Au-delà des impacts financiers, la crise de l'eau menace la santé publique, la stabilité des infrastructures et la sécurité géopolitique. L'accès limité à une eau ou une énergie abordable peut alimenter la misère et même les conflits, en particulier dans les régions dépendantes des importations d'énergie ou des ressources en eau partagées.
Solutions Technologiques pour l'Efficacité
Des solutions technologiques existent déjà pour renforcer l'efficacité de l'eau et de l'énergie à toutes les phases du cycle hydrique. Ces innovations peuvent jouer un rôle crucial dans l'atténuation de la crise.
Selon Fausing,
« Nous avons besoin d'une réglementation ambitieuse, d'objectifs d'efficacité hydrique et de systèmes d'incitation qui stimulent l'investissement dans des technologies éprouvées comme la détection des fuites, les compteurs intelligents, la gestion de la pression et l'optimisation de l'efficacité énergétique. »Il ajoute que les gouvernements devraient intégrer l'efficacité hydrique dans les audits énergétiques et fixer des objectifs nationaux de réutilisation de l'eau industrielle. « Chaque goutte économisée signifie moins d'énergie gaspillée. »
Impact de la Désalinisation et du Traitement des Eaux Usées
Si toutes les usines de dessalement existantes dans le monde étaient modernisées pour fonctionner au potentiel technologique actuel, cela permettrait d'économiser 34,5 milliards d'euros et de réduire les émissions de CO2 de 111 millions de tonnes. Les stations d'épuration peuvent également réduire considérablement leur consommation d'énergie et leurs coûts opérationnels grâce à l'utilisation de variateurs de vitesse (VSD).
Ces dispositifs permettent aux moteurs et aux pompes de s'adapter à la demande en temps réel plutôt que de fonctionner à une vitesse constante. Une usine à Chennai, en Inde, a ainsi réduit sa consommation d'énergie d'environ 22 % grâce à cette initiative.
Le Rôle des Centres de Données dans la Consommation d'Eau
Les centres de données sont de grands consommateurs d'eau, utilisant actuellement environ 560 milliards de litres d'eau par an. Selon l'Agence Internationale de l'Énergie (AIE), cette consommation pourrait doubler pour atteindre 1 200 milliards de litres d'ici 2030, soit six fois la quantité totale d'eau douce prélevée dans l'UE en 2022.
Cette consommation élevée est principalement due à la chaleur excessive générée par les unités de traitement, qui nécessite un refroidissement constant.
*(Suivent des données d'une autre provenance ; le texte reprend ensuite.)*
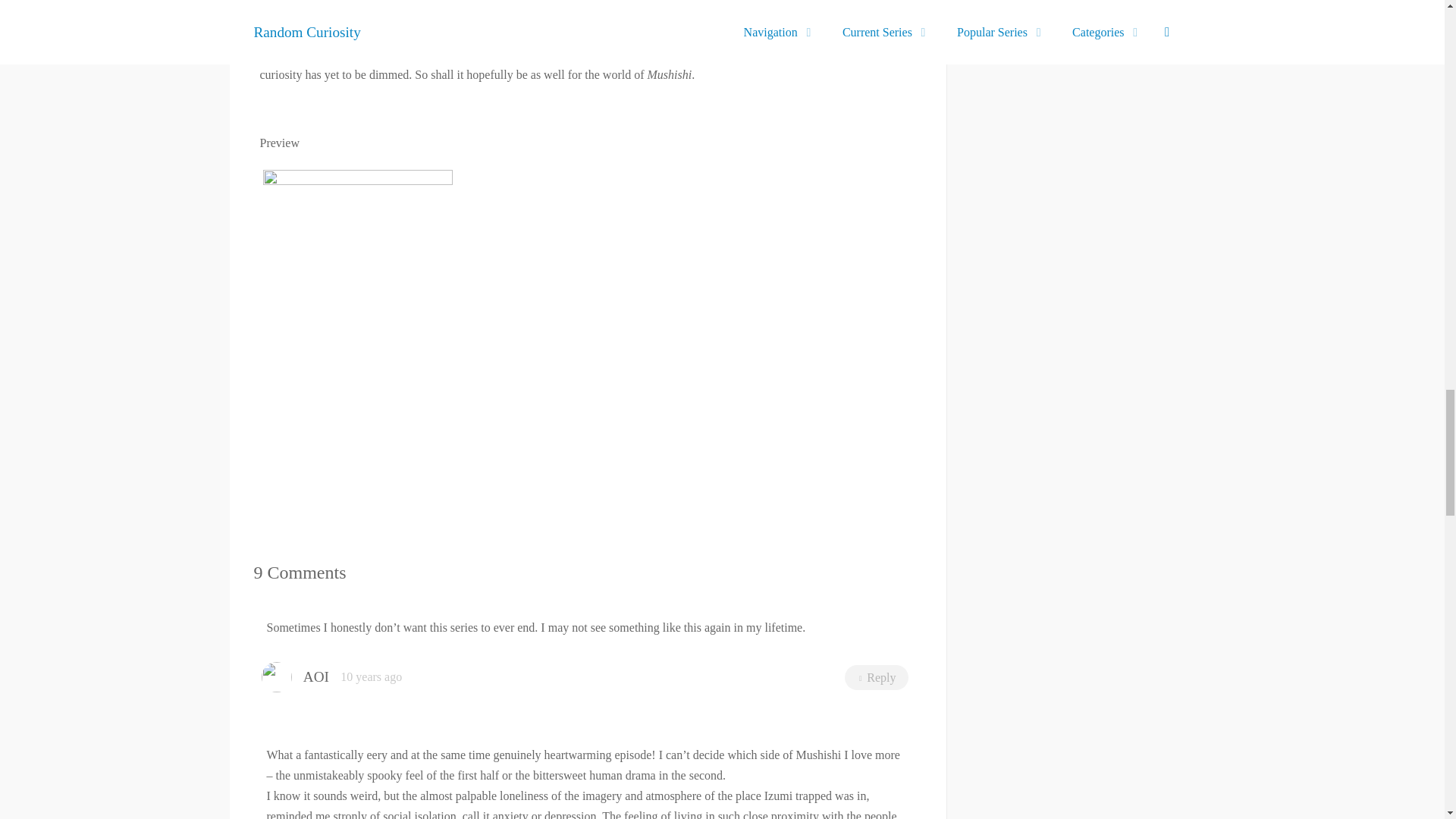
Advertisement (584, 444)
Given the description of an element on the screen output the (x, y) to click on. 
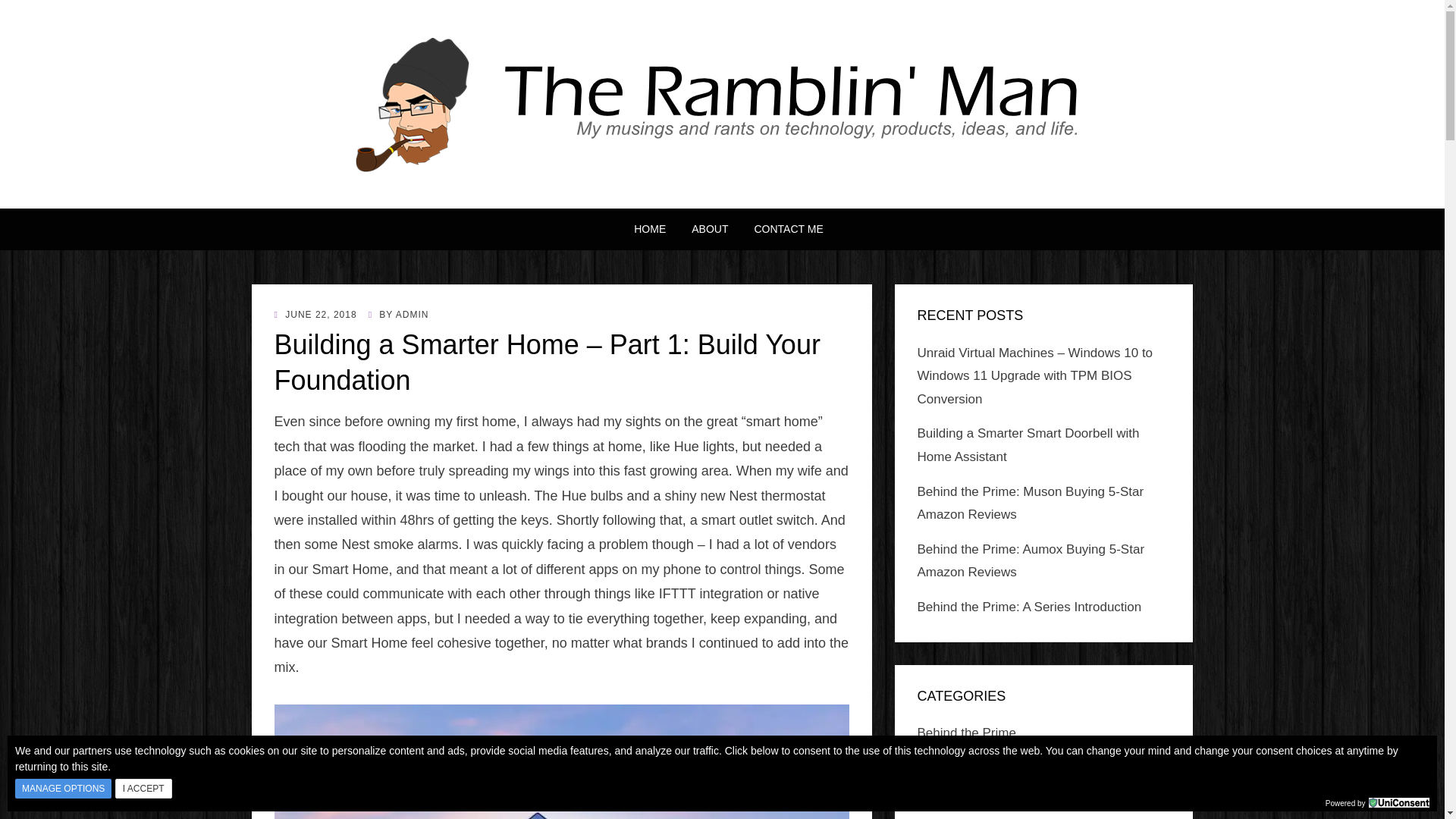
CONTACT ME (781, 229)
The Ramblin' Man (406, 197)
Behind the Prime: A Series Introduction (1029, 606)
JUNE 22, 2018 (315, 314)
GDPR CMP - Cookie Consent Manager (1398, 801)
ABOUT (709, 229)
HOME (649, 229)
DIY (928, 766)
Random Thoughts (970, 801)
Behind the Prime: Muson Buying 5-Star Amazon Reviews (1030, 503)
Behind the Prime (966, 732)
Building a Smarter Smart Doorbell with Home Assistant (1028, 444)
Behind the Prime: Aumox Buying 5-Star Amazon Reviews (1030, 560)
ADMIN (412, 314)
GDPR CMP - Cookie Consent Manager (1398, 802)
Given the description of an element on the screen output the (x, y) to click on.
Cependant, le refroidissement liquide des centres de données, qui repose sur un circuit d'eau fermé, pourrait aider à réduire cette consommation. Les systèmes de refroidissement liquide direct-vers-puce sont également au moins 15 % plus efficaces en énergie que leurs homologues de refroidissement par air.
Récupération de Chaleur des Centres de Données
La chaleur excessive générée par les puissantes unités de traitement des centres de données modernes non seulement exige des opérateurs qu'ils adoptent des méthodes de refroidissement innovantes, mais elle peut également être réutilisée pour répondre à la demande de chaleur ailleurs. L'AIE estime que la chaleur résiduelle des centres de données pourrait couvrir 10 % de la demande de chauffage des locaux en Europe d'ici 2030. Pour les centres de données situés à quelques kilomètres des zones urbaines, cette chaleur pourrait même répondre à 300 TWh de demande.
La mise en œuvre de ces stratégies et l'adoption de technologies d'efficacité sont cruciales pour l'Europe afin de garantir sa résilience économique et environnementale face à la crise grandissante de l'eau et de l'énergie.